• THE INPUT:
- - - - -

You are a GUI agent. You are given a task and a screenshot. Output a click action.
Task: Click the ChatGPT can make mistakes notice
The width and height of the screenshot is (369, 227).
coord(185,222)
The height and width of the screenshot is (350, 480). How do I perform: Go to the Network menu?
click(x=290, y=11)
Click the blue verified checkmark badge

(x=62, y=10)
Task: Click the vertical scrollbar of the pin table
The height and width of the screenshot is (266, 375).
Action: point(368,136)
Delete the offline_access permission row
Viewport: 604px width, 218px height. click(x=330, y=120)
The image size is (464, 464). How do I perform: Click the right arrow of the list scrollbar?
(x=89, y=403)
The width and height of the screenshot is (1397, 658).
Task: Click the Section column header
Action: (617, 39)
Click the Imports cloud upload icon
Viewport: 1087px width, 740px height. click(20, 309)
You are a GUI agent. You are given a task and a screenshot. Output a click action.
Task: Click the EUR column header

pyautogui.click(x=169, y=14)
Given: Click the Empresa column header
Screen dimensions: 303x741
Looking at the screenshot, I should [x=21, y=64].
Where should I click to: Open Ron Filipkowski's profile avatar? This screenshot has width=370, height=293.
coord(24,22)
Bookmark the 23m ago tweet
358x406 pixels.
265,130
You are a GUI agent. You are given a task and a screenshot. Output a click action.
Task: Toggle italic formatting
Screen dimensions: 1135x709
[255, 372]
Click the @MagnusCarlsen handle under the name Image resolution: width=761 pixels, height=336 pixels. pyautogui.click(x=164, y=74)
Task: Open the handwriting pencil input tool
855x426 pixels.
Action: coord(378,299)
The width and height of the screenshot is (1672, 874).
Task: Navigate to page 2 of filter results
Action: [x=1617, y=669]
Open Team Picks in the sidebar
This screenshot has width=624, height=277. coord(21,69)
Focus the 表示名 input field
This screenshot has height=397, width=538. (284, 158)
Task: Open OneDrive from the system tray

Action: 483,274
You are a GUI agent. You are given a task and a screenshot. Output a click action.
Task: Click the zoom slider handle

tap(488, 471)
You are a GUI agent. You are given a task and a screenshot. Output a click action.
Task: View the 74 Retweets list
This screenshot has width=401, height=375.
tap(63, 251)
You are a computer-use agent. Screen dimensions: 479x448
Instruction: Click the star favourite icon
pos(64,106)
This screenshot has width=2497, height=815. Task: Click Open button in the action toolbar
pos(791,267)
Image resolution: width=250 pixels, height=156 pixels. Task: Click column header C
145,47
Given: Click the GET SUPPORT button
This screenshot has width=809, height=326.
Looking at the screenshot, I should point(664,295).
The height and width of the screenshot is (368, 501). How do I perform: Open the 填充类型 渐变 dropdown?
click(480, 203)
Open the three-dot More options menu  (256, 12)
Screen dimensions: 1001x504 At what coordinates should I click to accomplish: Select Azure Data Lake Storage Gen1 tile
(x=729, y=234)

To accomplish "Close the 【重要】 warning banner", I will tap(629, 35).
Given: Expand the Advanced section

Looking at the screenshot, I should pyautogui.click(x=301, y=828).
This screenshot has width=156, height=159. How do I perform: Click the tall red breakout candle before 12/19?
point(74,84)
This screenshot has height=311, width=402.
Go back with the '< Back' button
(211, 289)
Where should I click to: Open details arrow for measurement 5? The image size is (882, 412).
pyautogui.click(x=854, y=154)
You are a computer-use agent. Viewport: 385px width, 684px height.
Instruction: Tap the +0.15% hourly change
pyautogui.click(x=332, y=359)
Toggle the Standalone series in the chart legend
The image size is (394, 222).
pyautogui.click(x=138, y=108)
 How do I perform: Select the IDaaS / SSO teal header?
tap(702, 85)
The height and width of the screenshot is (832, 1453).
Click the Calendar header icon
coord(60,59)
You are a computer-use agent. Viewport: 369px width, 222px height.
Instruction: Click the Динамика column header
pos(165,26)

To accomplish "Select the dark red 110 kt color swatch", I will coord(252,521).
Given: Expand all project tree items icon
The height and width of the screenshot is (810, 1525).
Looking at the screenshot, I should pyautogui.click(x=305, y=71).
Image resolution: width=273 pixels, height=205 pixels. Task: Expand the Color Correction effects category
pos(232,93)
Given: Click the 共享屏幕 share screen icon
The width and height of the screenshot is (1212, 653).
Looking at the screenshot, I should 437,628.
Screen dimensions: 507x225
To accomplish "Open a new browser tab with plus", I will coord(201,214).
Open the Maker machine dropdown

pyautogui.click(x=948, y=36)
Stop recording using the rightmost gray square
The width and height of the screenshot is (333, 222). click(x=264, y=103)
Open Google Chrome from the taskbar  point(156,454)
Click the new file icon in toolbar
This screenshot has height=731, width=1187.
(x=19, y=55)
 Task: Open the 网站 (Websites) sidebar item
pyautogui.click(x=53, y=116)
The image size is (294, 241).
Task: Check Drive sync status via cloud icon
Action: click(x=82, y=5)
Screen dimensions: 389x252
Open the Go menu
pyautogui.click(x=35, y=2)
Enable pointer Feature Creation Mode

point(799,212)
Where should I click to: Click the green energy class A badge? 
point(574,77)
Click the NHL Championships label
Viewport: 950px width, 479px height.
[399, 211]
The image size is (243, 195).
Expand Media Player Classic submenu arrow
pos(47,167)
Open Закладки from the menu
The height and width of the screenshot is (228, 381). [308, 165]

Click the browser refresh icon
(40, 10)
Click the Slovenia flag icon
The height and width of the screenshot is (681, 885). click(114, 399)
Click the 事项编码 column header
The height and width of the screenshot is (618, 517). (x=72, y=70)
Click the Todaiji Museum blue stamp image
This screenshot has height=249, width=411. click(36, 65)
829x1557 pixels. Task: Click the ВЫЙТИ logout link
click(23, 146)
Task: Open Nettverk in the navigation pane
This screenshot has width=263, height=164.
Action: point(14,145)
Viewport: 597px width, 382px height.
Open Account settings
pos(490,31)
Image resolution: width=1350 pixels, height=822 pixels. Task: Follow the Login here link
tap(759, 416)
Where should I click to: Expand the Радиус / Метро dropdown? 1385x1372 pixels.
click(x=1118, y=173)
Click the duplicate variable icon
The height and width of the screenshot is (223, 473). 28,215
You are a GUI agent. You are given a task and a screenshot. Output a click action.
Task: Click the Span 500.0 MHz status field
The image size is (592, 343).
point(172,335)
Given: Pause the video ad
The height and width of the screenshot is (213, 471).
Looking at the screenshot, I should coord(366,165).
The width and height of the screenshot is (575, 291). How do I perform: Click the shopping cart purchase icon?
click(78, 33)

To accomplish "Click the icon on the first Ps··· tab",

- - - - -

Copy out the entire listing again, word for word.

You are a GUI agent. You are given a task and a screenshot. Output a click action.
Task: Click the ChatGPT can make mistakes notice
The width and height of the screenshot is (369, 227).
coord(185,222)
The height and width of the screenshot is (350, 480). How do I perform: Go to the Network menu?
click(x=290, y=11)
Click the blue verified checkmark badge

(x=62, y=10)
Task: Click the vertical scrollbar of the pin table
The height and width of the screenshot is (266, 375).
Action: point(368,136)
Delete the offline_access permission row
Viewport: 604px width, 218px height. click(x=330, y=120)
The image size is (464, 464). How do I perform: Click the right arrow of the list scrollbar?
(x=89, y=403)
The width and height of the screenshot is (1397, 658).
Task: Click the Section column header
Action: (617, 39)
Click the Imports cloud upload icon
Viewport: 1087px width, 740px height. click(20, 309)
You are a GUI agent. You are given a task and a screenshot. Output a click action.
Task: Click the EUR column header

pyautogui.click(x=169, y=14)
Given: Click the Empresa column header
Screen dimensions: 303x741
Looking at the screenshot, I should [x=21, y=64].
Where should I click to: Open Ron Filipkowski's profile avatar? This screenshot has width=370, height=293.
coord(24,22)
Bookmark the 23m ago tweet
358x406 pixels.
265,130
You are a GUI agent. You are given a task and a screenshot. Output a click action.
Task: Toggle italic formatting
Screen dimensions: 1135x709
[255, 372]
Click the @MagnusCarlsen handle under the name Image resolution: width=761 pixels, height=336 pixels. pyautogui.click(x=164, y=74)
Task: Open the handwriting pencil input tool
855x426 pixels.
Action: coord(378,299)
The width and height of the screenshot is (1672, 874).
Task: Navigate to page 2 of filter results
Action: [x=1617, y=669]
Open Team Picks in the sidebar
This screenshot has width=624, height=277. coord(21,69)
Focus the 表示名 input field
This screenshot has height=397, width=538. (284, 158)
Task: Open OneDrive from the system tray

Action: 483,274
You are a GUI agent. You are given a task and a screenshot. Output a click action.
Task: Click the zoom slider handle

tap(488, 471)
You are a GUI agent. You are given a task and a screenshot. Output a click action.
Task: View the 74 Retweets list
This screenshot has width=401, height=375.
tap(63, 251)
You are a computer-use agent. Screen dimensions: 479x448
Instruction: Click the star favourite icon
pos(64,106)
This screenshot has width=2497, height=815. Task: Click Open button in the action toolbar
pos(791,267)
Image resolution: width=250 pixels, height=156 pixels. Task: Click column header C
145,47
Given: Click the GET SUPPORT button
This screenshot has width=809, height=326.
Looking at the screenshot, I should point(664,295).
The height and width of the screenshot is (368, 501). How do I perform: Open the 填充类型 渐变 dropdown?
click(480, 203)
Open the three-dot More options menu  (256, 12)
Screen dimensions: 1001x504 At what coordinates should I click to accomplish: Select Azure Data Lake Storage Gen1 tile
(x=729, y=234)

To accomplish "Close the 【重要】 warning banner", I will tap(629, 35).
Given: Expand the Advanced section

Looking at the screenshot, I should pyautogui.click(x=301, y=828).
This screenshot has width=156, height=159. How do I perform: Click the tall red breakout candle before 12/19?
point(74,84)
This screenshot has height=311, width=402.
Go back with the '< Back' button
(211, 289)
Where should I click to: Open details arrow for measurement 5? The image size is (882, 412).
pyautogui.click(x=854, y=154)
You are a computer-use agent. Viewport: 385px width, 684px height.
Instruction: Tap the +0.15% hourly change
pyautogui.click(x=332, y=359)
Toggle the Standalone series in the chart legend
The image size is (394, 222).
pyautogui.click(x=138, y=108)
 How do I perform: Select the IDaaS / SSO teal header?
tap(702, 85)
The height and width of the screenshot is (832, 1453).
Click the Calendar header icon
coord(60,59)
You are a computer-use agent. Viewport: 369px width, 222px height.
Instruction: Click the Динамика column header
pos(165,26)

To accomplish "Select the dark red 110 kt color swatch", I will coord(252,521).
Given: Expand all project tree items icon
The height and width of the screenshot is (810, 1525).
Looking at the screenshot, I should pyautogui.click(x=305, y=71).
Image resolution: width=273 pixels, height=205 pixels. Task: Expand the Color Correction effects category
pos(232,93)
Given: Click the 共享屏幕 share screen icon
The width and height of the screenshot is (1212, 653).
Looking at the screenshot, I should 437,628.
Screen dimensions: 507x225
To accomplish "Open a new browser tab with plus", I will coord(201,214).
Open the Maker machine dropdown

pyautogui.click(x=948, y=36)
Stop recording using the rightmost gray square
The width and height of the screenshot is (333, 222). click(x=264, y=103)
Open Google Chrome from the taskbar  point(156,454)
Click the new file icon in toolbar
This screenshot has height=731, width=1187.
(x=19, y=55)
 Task: Open the 网站 (Websites) sidebar item
pyautogui.click(x=53, y=116)
The image size is (294, 241).
Task: Check Drive sync status via cloud icon
Action: click(x=82, y=5)
Screen dimensions: 389x252
Open the Go menu
pyautogui.click(x=35, y=2)
Enable pointer Feature Creation Mode

point(799,212)
Where should I click to: Click the green energy class A badge? 
point(574,77)
Click the NHL Championships label
Viewport: 950px width, 479px height.
[399, 211]
The image size is (243, 195).
Expand Media Player Classic submenu arrow
pos(47,167)
Open Закладки from the menu
The height and width of the screenshot is (228, 381). [308, 165]

Click the browser refresh icon
(40, 10)
Click the Slovenia flag icon
The height and width of the screenshot is (681, 885). click(114, 399)
Click the 事项编码 column header
The height and width of the screenshot is (618, 517). (x=72, y=70)
Click the Todaiji Museum blue stamp image
This screenshot has height=249, width=411. click(36, 65)
829x1557 pixels. Task: Click the ВЫЙТИ logout link
click(23, 146)
Task: Open Nettverk in the navigation pane
This screenshot has width=263, height=164.
Action: point(14,145)
Viewport: 597px width, 382px height.
Open Account settings
pos(490,31)
Image resolution: width=1350 pixels, height=822 pixels. Task: Follow the Login here link
tap(759, 416)
Where should I click to: Expand the Радиус / Метро dropdown? 1385x1372 pixels.
click(x=1118, y=173)
Click the duplicate variable icon
The height and width of the screenshot is (223, 473). 28,215
You are a GUI agent. You are given a task and a screenshot. Output a click action.
Task: Click the Span 500.0 MHz status field
The image size is (592, 343).
point(172,335)
Given: Pause the video ad
The height and width of the screenshot is (213, 471).
Looking at the screenshot, I should coord(366,165).
The width and height of the screenshot is (575, 291). How do I perform: Click the shopping cart purchase icon?
click(78, 33)

To accomplish "Click the icon on the first Ps··· tab",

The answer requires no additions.